One of the main differences between military medicine and civilian medicine identified by Dr Casey-Campbell is the occupational scope of practice. Dr Casey-Campbell sees patients with relatively innocuous problems that, in the context of piloting a plane, can have serious consequences. Pilots with runny noses or sore ears must be assessed with aviation medicine in mind, and they must be grounded if they aren’t fit to fly. Even patients with a sore neck might not be fit to fly—a simple neck muscle strain can, in a fighter pilot, be dangerous owing to the heavy helmet the pilot wears, whereas in a Hercules plane, the helmet is much lighter and wouldn’t pose as much of a problem. Same decision process with plantar fasciitis—how hard does the pilot need to push down on a pedal with his or her foot?
Dr Casey-Campbell recently went to a new flight simulator for 426 Squadron, her squadron, and spent hours in the simulator feeling what it’s like to be a part of the crew. Experiences like these help her understand when a medical problem is a risk, but they also build relationships with service members in more informal (for the doctor) settings. Aircrew tend to be reticent about confessing symptoms that might preclude them flying. By spending time with aircrew, trust can be built.

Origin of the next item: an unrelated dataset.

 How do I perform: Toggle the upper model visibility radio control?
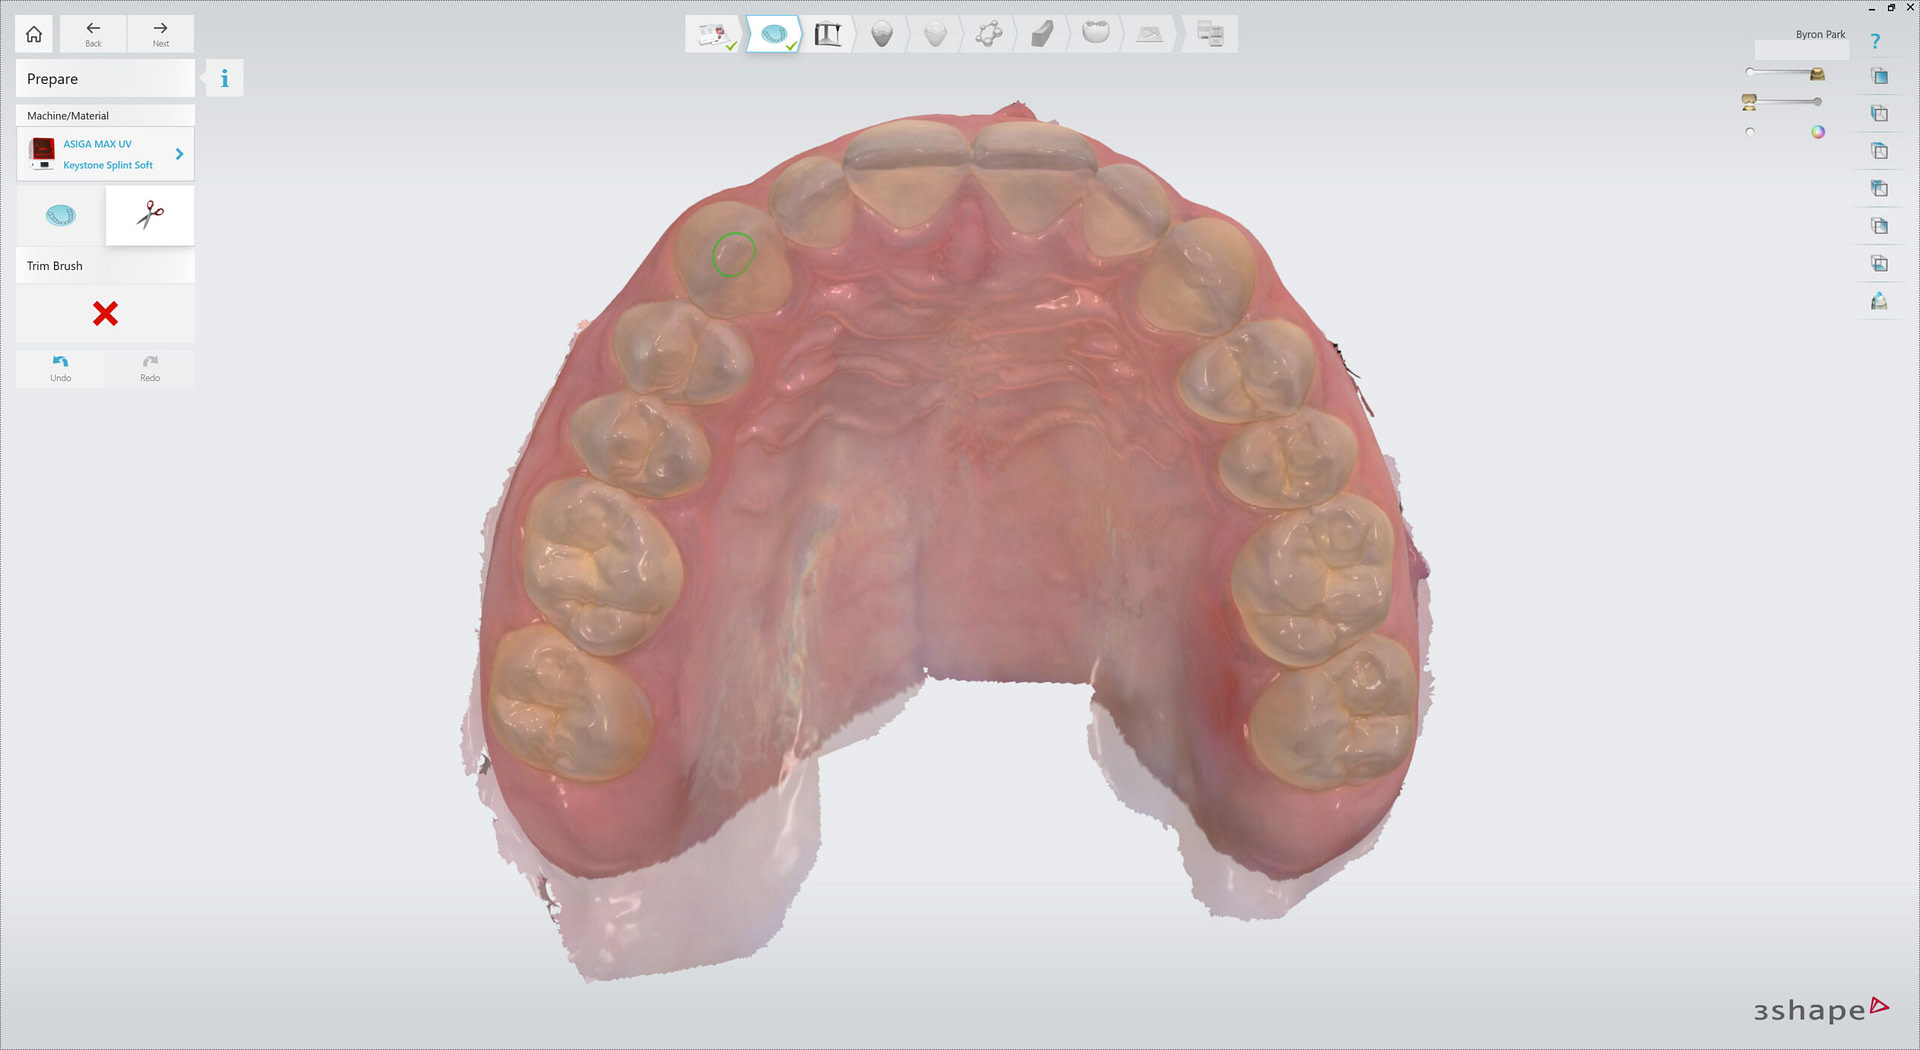[x=1750, y=71]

The other important difference between civilian and military medicine is the sensitivity to posttraumatic stress disorder—PTSD is a risk for service members who engage in operations overseas: Bosnia, Haiti, Somalia, Rwanda, Afghanistan, and elsewhere. Dr Casey-Campbell has been trained to screen for the condition, using simple questions about sleep, isolation, energy, and sexual dysfunction to open up a discussion about possible PTSD. It’s difficult—there must be considerable trust between patient and physician before the problem can be safe to talk about.
Yet there will always be regular family practice problems, even of the PTSD variety: during her training, Dr Casey-Campbell treated a woman who needed a gynecological examination. The exterior strength as reflected by youth, health, and uniform was belied by the inner vulnerability: it came out that the patient had been a victim of childhood sexual abuse. Dr Casey-Campbell deferred the exam and left it to the patient to decide what time it would be best to perform it; Dr Casey-Campbell encouraged the patient to keep the subsequent appointment, even if the patient decided she didn’t want to do the exam that day. When the exam did occur, Dr Casey-Campbell made sure the patient was in a position of control. The patient trusted Dr Casey-Campbell and thanked her when the exam was over. “I’m glad I had you to do this.”